═══ RECORDS FOR PROCESSING
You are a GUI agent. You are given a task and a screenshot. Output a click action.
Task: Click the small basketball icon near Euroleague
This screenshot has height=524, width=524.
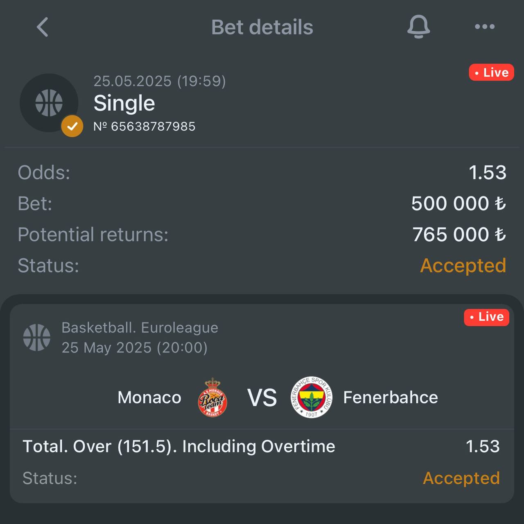[37, 337]
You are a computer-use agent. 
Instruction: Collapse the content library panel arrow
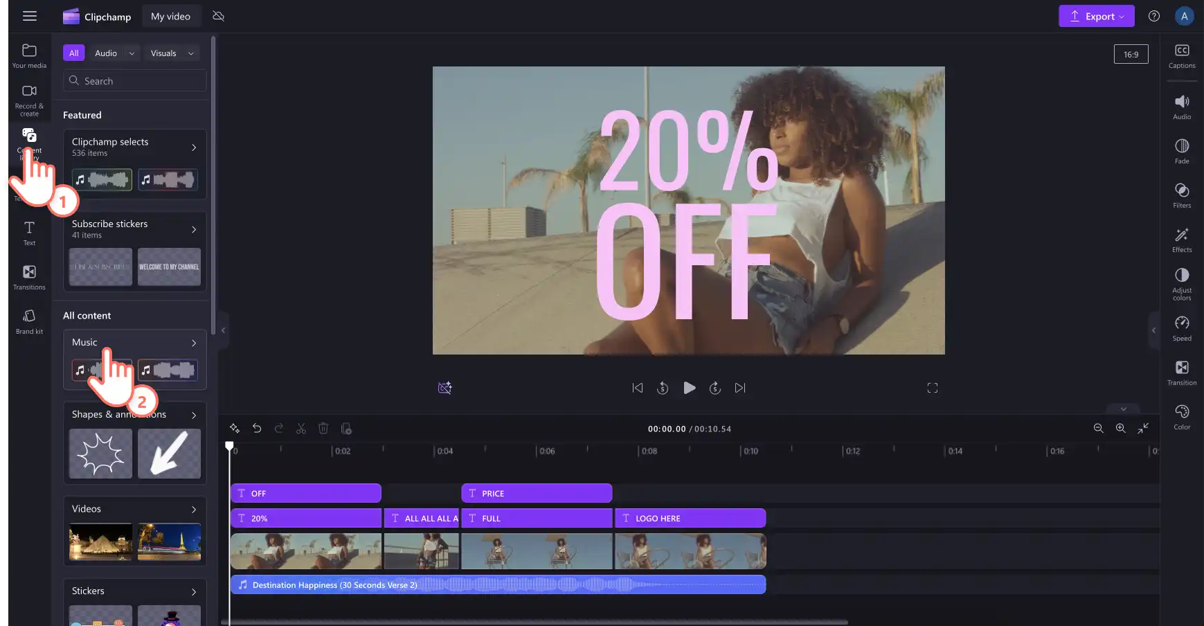coord(223,330)
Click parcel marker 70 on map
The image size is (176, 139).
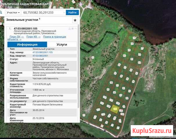[134, 38]
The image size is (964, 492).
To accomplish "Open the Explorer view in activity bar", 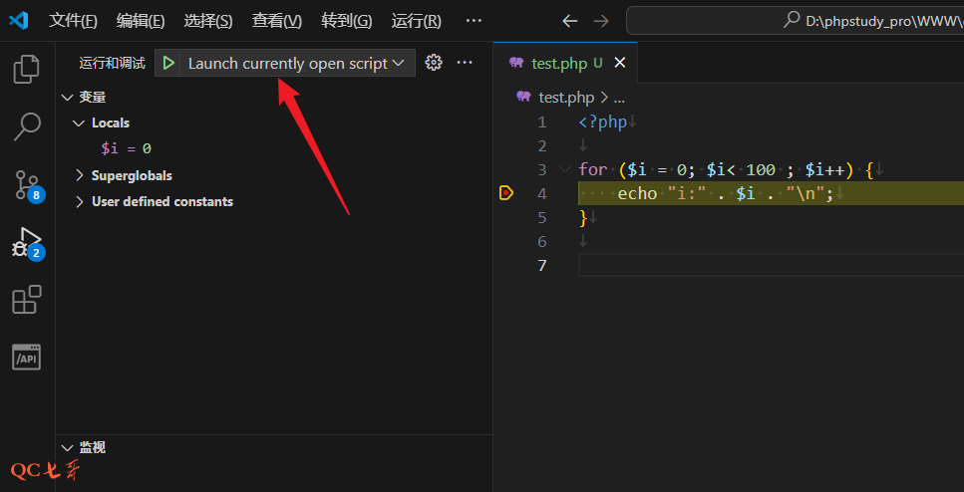I will 27,69.
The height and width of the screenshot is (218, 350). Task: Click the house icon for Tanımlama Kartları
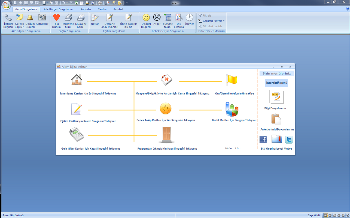pyautogui.click(x=77, y=80)
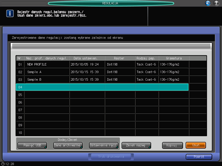Click the blue information icon
This screenshot has height=166, width=222.
pyautogui.click(x=10, y=14)
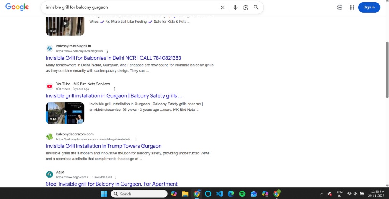Open more options for YouTube MK Bird Nets result
Viewport: 389px width, 199px height.
[114, 89]
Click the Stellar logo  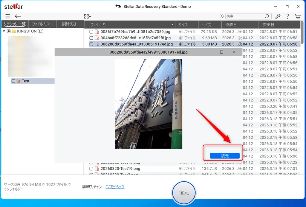point(13,6)
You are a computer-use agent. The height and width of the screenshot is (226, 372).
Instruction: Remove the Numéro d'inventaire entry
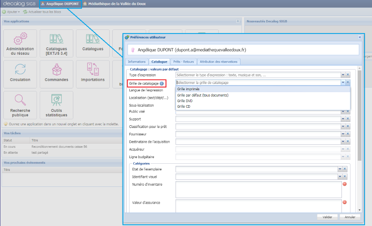[344, 184]
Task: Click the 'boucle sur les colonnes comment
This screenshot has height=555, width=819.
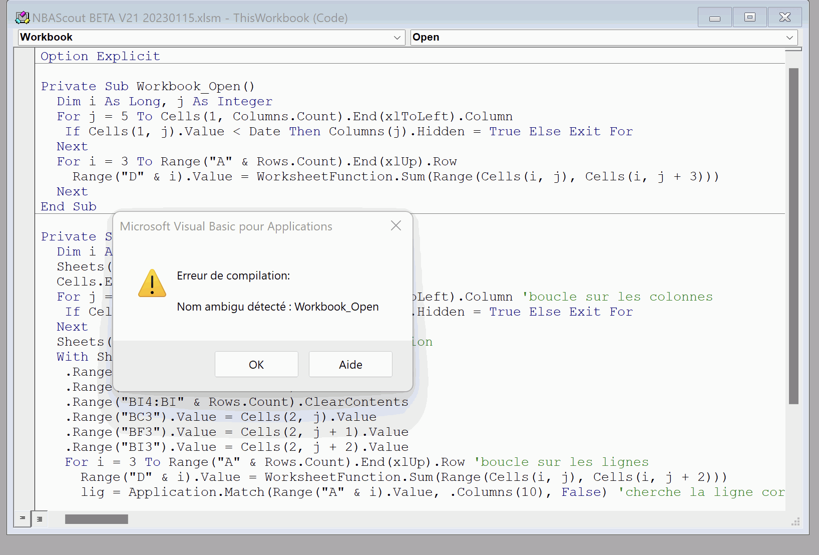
══════
*WHAT THE TASK ASKS*
Your reply must be one number: how many lines of the material hold the string "agent".

*RESPONSE FOR THIS EXERCISE*
3